Materials: Six subjects were scanned using a 3T PET/MR scanner (Siemens 3T Biograph mMR, Erlangen, Germany). Dual ultra-short time echo (dUTE), T1w MPRAGE, and T2w sequences were acquired for μ-map generation. Five subjects underwent a PET scan with 100MBq 18F-FDG tracer.
Neural network architecture and training: Figure 1 shows the deep learning network used for segmentation. It consists of a 49-layer deep residual encoder and a 10-layer deep convolutional decoder3. The input to the network is T1w, T2w, UTE1, UTE2 and probabilistic maps for bone, soft tissue and air. The output of the network is a classification of each pixel into either bone, soft tissue or air. Four subjects are used to train the network, and two for testing. The network is trained with stochastic gradient descent back propagation using caffe4.
μ-maps calculation: Bones, soft tissue and air μ values were set to 0.151 cm-1, 0.1 cm-1 and 0 cm-1, respectively. The μ-map was further smoothed with a 2mm Gaussian filter to obtain the final μ-map (μ-mapDL). The deep learning-based method was compared with the following μ-maps:
1. Reference (μ-mapref) – manually segmented UTE images for three tissue types: bone (μ=0.151 cm-1), soft tissue (0.1 cm-1) and air (0 cm-1) with segmentation performed under the supervision of a clinical radiologist;
2. UTE (μ-mapUTE) – vendor provided technique based on dUTE images; and
3. pseudo-CT (μ-mappCT) – atlas-based technique introduced by Burgos et. al.5
Reconstruction: Siemens e7tools software was used to reconstruct the PET data. Ordered-subsets expectation maximization algorithm (21 subsets, 3 iterations) and a point spread function modelling were used. The reconstructed images were smoothed using a 5mm Gaussian filter. The μ-mapref-based PET (PETref) image was taken as a reference, and normalized error maps were used for the comparison amongst methods, given as: RE=100%*(PETX - PETref)/ PETref, where PETX is the PET image obtained using one of the above μ-maps.
Segmentation: Dice coefficients for all methods are presented in Table 1. We found significant improvements in bone segmentation compared to UTE and state-of-the-art pseudo-CT technique. Air segmentation scores for all techniques are similar.
μ-maps: As shown in Figure 2, the proposed μ-mapDL method shows more accurate classification of bone across the whole head than both μ-mapUTE and μ-mappCT. The greatest improvement was observed in segmentation of cervical vertebrae. Excellent segmentation of cortical bone is noted with μ-mapDL, whereas the μ-mappCT shows significant overestimation of that region.
Reconstructed images: Figure 3 shows reconstructed PET images and normalized errors for a representative subject.

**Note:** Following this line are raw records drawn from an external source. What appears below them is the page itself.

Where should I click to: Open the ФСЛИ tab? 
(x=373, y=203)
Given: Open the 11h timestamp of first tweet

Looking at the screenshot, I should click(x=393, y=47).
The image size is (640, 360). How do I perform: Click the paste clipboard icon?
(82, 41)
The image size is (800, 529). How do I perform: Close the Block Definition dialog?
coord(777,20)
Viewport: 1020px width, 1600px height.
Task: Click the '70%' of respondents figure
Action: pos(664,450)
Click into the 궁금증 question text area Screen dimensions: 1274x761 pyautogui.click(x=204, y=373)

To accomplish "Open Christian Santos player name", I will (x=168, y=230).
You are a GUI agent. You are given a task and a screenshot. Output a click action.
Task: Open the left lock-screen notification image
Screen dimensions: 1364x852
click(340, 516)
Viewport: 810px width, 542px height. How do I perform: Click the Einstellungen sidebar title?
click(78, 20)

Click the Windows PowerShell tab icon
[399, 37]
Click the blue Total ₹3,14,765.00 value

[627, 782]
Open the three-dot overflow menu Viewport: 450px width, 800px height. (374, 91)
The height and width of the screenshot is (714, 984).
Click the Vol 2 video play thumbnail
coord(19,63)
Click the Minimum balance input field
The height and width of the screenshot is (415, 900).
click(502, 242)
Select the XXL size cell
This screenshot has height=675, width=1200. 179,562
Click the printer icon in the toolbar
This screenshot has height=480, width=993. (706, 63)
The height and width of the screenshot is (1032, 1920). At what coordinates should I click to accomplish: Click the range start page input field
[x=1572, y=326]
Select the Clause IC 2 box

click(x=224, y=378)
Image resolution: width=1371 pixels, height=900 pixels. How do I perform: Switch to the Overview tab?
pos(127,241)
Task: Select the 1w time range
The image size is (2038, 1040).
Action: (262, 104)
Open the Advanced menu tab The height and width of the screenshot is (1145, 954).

Significant improvements are found in the whole brain and cortical bone using the proposed technique, compared to the other techniques. The subject level observations are reflected at group level, as shown in Figure 4. Calculated mean relative error for the whole brain is smaller for PETDL (-0.9%) compared to PETpCT and PETUTE (-3.6% and 1.7%, respectively).
1 Kaushik, S. et al. Deep Learning based pseudo-CT estimation using ZTE and Dixon MR images for PET attenuation correction. ISMRM 2017 (2017).
2 Palmera Leynes, A. et al. Direct Pseudo-CT Image Synthesis Using Deep Learning for Pelvis PET/MR Attenuation Correction. ISMRM 2017 (2017).
3 Pawar, K., Chen, Z., Shah, N. J. & Egan, G. Residual encoder and Convolutional Decoder Neural Network for Glioma Segmentation. Proceedings of the 6th MICCAI BraTS Challenge (2017).
4 Jia, Y. et al. in Proceedings of the 22nd ACM international conference on Multimedia. 675-678 (ACM).
5 Burgos, N. et al. Attenuation correction synthesis for hybrid PET-MR scanners: application to brain studies. IEEE Trans Med Imaging 33, 2332-2341, doi:10.1109/TMI.2014.2340135 (2014).